## BEGIN

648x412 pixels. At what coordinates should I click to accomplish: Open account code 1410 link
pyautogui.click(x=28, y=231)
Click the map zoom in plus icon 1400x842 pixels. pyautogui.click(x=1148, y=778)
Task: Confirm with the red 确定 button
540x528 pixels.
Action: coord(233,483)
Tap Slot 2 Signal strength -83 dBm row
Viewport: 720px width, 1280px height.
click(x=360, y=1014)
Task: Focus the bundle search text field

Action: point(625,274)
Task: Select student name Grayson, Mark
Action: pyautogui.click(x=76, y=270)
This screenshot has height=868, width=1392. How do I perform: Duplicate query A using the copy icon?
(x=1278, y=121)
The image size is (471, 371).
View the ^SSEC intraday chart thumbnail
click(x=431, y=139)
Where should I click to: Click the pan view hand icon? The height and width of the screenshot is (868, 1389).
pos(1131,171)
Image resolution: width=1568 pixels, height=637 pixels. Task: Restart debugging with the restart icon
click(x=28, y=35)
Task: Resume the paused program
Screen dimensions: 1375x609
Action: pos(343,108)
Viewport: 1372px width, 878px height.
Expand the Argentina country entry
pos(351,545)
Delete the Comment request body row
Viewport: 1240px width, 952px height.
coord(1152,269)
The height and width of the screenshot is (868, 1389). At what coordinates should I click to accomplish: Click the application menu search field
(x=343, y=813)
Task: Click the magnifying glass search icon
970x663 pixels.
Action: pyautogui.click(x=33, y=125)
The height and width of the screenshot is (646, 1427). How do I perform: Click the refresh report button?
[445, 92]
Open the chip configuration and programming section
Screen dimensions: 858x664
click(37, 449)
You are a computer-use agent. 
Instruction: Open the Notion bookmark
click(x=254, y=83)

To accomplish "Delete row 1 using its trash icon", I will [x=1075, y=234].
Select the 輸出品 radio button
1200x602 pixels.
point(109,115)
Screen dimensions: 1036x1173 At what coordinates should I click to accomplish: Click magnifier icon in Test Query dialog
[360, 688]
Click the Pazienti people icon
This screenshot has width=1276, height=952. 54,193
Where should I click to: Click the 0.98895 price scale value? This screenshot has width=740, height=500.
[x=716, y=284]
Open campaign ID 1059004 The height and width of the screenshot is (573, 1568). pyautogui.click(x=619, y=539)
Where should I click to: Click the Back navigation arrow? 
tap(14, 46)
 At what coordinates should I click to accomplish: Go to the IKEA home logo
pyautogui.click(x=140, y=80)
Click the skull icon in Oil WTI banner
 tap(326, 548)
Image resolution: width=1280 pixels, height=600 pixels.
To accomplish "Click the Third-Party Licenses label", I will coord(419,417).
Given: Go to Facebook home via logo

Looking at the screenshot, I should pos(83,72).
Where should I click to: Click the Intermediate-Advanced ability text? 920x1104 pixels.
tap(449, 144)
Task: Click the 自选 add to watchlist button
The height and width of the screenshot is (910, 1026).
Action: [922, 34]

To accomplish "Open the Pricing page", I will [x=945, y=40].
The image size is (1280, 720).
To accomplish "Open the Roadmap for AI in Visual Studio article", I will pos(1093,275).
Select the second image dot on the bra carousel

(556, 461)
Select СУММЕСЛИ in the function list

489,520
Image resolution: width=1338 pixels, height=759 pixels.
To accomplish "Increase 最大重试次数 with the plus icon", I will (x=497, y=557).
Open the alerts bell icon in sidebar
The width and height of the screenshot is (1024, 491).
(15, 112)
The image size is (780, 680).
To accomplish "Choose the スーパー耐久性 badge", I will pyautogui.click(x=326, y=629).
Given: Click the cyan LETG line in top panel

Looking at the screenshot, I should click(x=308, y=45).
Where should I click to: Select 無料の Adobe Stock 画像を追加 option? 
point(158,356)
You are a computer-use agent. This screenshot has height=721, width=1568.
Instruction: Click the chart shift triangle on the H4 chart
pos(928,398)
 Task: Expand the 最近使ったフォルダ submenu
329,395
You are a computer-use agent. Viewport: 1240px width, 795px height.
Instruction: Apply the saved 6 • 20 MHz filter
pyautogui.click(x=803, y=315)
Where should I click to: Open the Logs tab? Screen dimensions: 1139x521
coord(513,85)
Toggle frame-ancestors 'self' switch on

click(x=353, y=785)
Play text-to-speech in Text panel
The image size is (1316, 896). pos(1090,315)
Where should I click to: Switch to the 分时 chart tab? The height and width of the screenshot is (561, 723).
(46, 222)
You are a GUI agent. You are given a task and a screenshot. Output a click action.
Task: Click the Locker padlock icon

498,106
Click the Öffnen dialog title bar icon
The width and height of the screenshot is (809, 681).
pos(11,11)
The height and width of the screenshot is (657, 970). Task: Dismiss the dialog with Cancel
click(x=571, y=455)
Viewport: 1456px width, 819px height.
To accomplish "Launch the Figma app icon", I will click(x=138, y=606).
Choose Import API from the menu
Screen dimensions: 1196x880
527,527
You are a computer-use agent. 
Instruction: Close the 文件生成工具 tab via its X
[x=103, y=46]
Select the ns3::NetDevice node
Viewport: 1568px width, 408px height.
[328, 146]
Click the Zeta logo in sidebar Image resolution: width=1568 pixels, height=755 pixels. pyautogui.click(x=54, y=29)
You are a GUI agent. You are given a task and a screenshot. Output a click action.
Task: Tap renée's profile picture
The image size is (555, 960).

## END

> **What to do**
Reproduce the listing line for line, starting at its first line and stopping after the line that contains "click(x=360, y=1014)".

> **Right answer**
648x412 pixels. At what coordinates should I click to accomplish: Open account code 1410 link
pyautogui.click(x=28, y=231)
Click the map zoom in plus icon 1400x842 pixels. pyautogui.click(x=1148, y=778)
Task: Confirm with the red 确定 button
540x528 pixels.
Action: coord(233,483)
Tap Slot 2 Signal strength -83 dBm row
Viewport: 720px width, 1280px height.
click(x=360, y=1014)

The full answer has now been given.